Decreto Regulamentar Regional n.º 6/89/M — Permite a fixação de residência de funcionários e agentes da administração regional autónoma e dos institutos públicos…
Este é o ato tal como foi publicado. As alterações posteriores não estão incorporadas no texto: cada uma é um ato autónomo neste repositório e uma entrada no historial desta lei.
Permite a fixação de residência de funcionários e agentes da administração regional autónoma e dos institutos públicos em localidade diversa daquela onde exercem funções
Residência de funcionários e agentes da administração regional autónoma e dos institutos públicos em localidade diversa daquela onde exercem funções.
Os funcionários públicos eram obrigados a ter a sua residência permanente na localidade onde exerciam as suas funções e muito excepcionalmente, mediante autorização superior, poderiam residir em localidade diversa, desde que a distância entre esta e a sede do serviço não fosse superior a 30 km.

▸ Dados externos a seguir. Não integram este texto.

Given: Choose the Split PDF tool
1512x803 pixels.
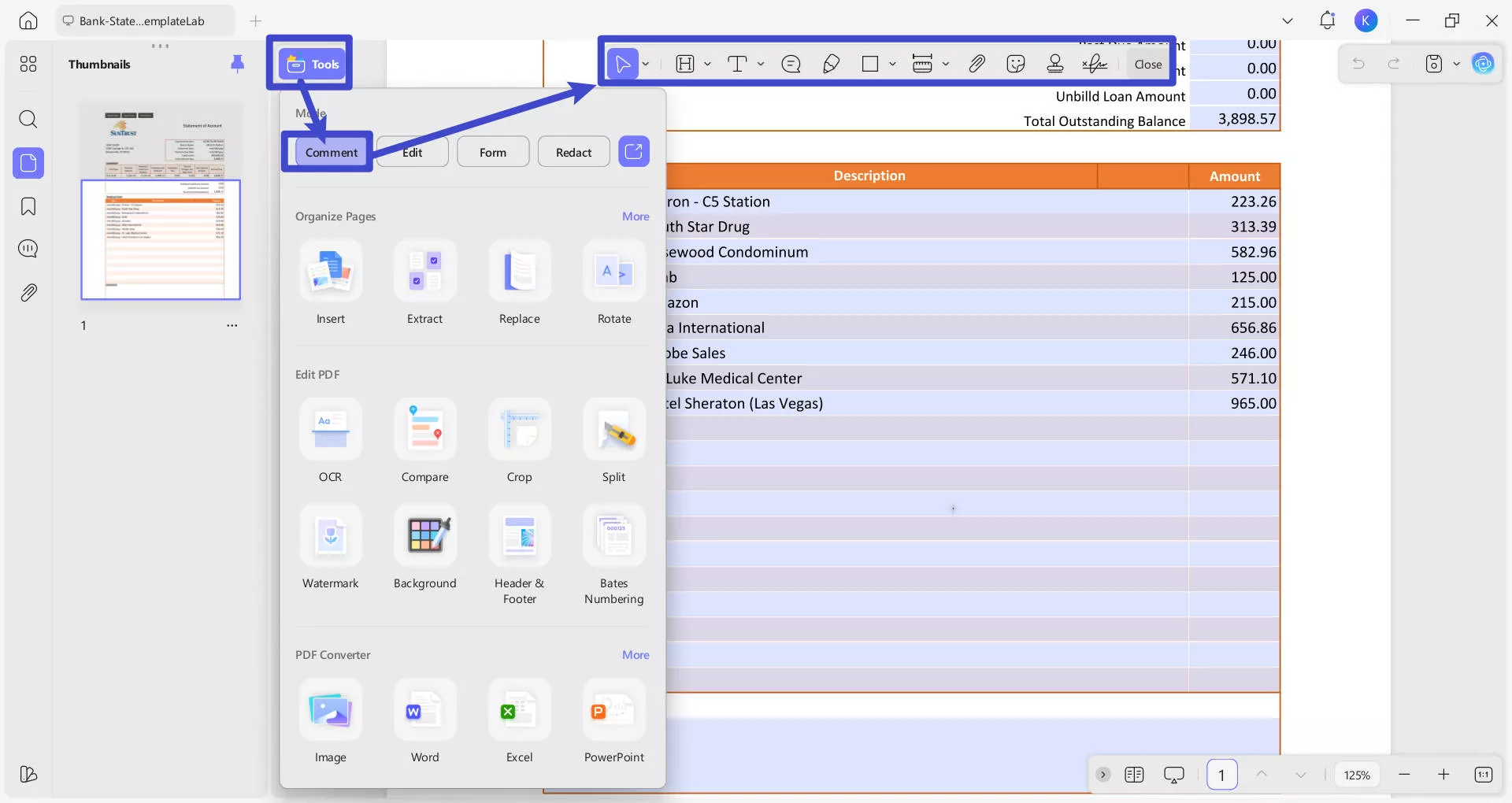Looking at the screenshot, I should pyautogui.click(x=613, y=430).
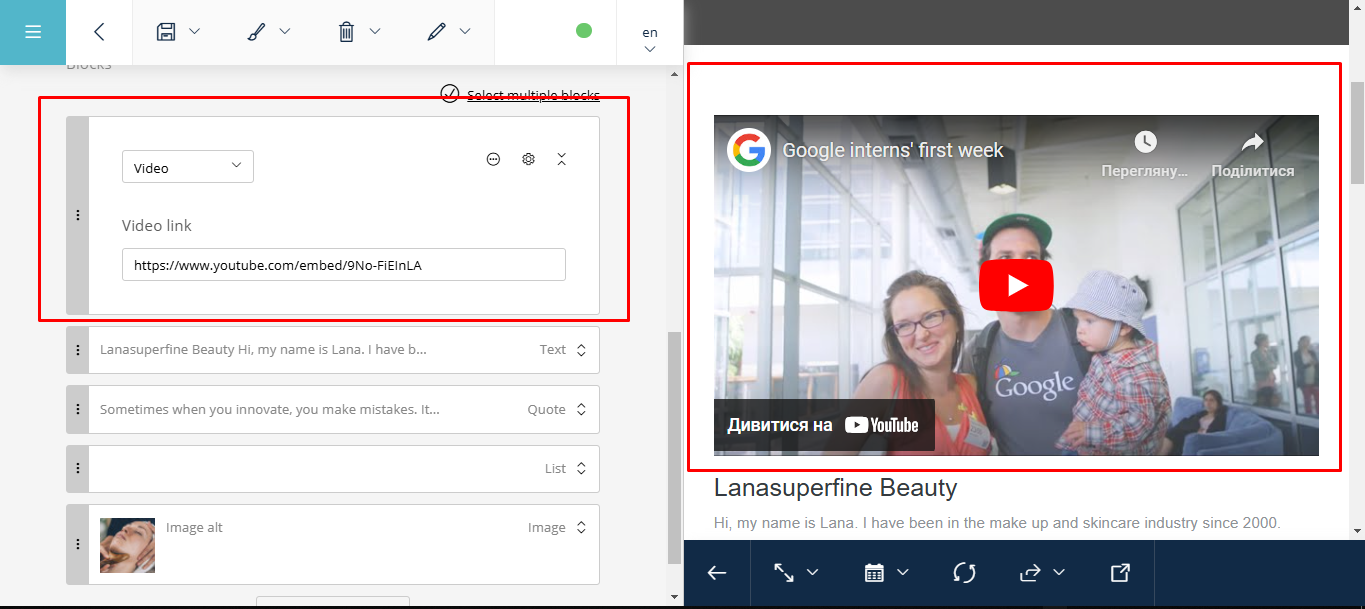1365x609 pixels.
Task: Play the Google interns YouTube video
Action: [1016, 286]
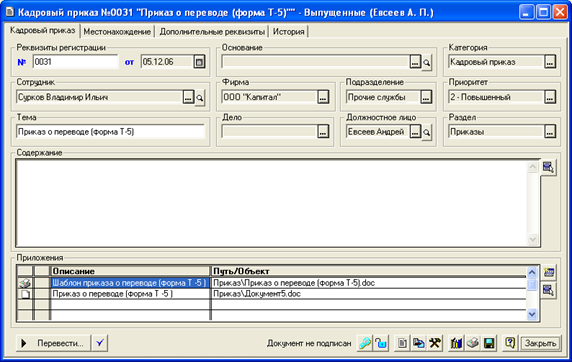
Task: Open help with the question mark icon
Action: (x=510, y=343)
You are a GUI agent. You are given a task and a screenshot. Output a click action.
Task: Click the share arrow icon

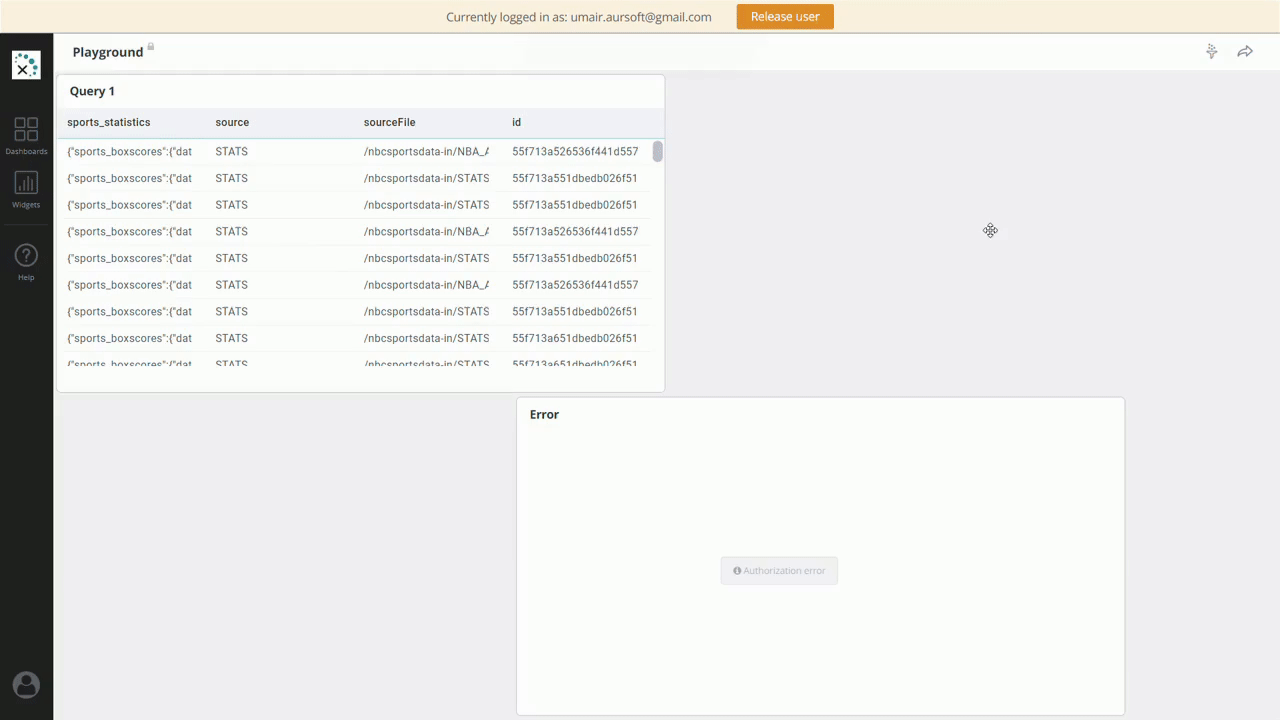click(x=1245, y=52)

No entanto, com o crescimento dos centros populacionais, a melhoria da rede de comunicações e a crise habitacional, justifica-se a adopção de um regime que, sem prejuízo do bom funcionamento dos serviços e com respeito dos deveres de assiduidade e de pontualidade, salvaguarde, neste domínio, os legítimos interesses dos funcionários e agentes.
Nestes termos, em conformidade com o disposto na alínea b) do artigo 33.º do Decreto-Lei n.º 318-D/76, de 30 de Abril, conjugado com as alíneas b) e d) do artigo 229.º da Constituição, o Governo da Região Autónoma da Madeira decreta o seguinte:
Artigo 1.º - 1 - Os funcionários e agentes da administração pública regional, dos institutos públicos que revistam a natureza de serviços personalizados ou de fundos públicos e demais organismos sob a tutela do Governo Regional podem fixar a sua residência permanente em localidade diversa daquela onde exerçam funções, sem prejuízo do cumprimento dos deveres de assiduidade e pontualidade.
2 - Exceptuam-se do disposto no número anterior aqueles que, por legislação especial, sejam obrigados a ter a sua residência permanente na localidade onde prestam serviço.
Art. 2.º Os funcionários e agentes devem comunicar aos serviços de que dependem a sua residência permanente, que aí será devidamente registada, bem como a residência acidental, em caso de ausência por motivo de licença ou outro.
Art. 3.º O presente diploma entra imediatamente em vigor.
Aprovado em Conselho do Governo Regional em 29 de Dezembro de 1988.
O Presidente do Governo Regional, Alberto João Cardoso Gonçalves Jardim.
Assinado em 23 de Janeiro de 1989.
Publique-se.
O Ministro da República para a Região Autónoma da Madeira, Lino Dias Miguel.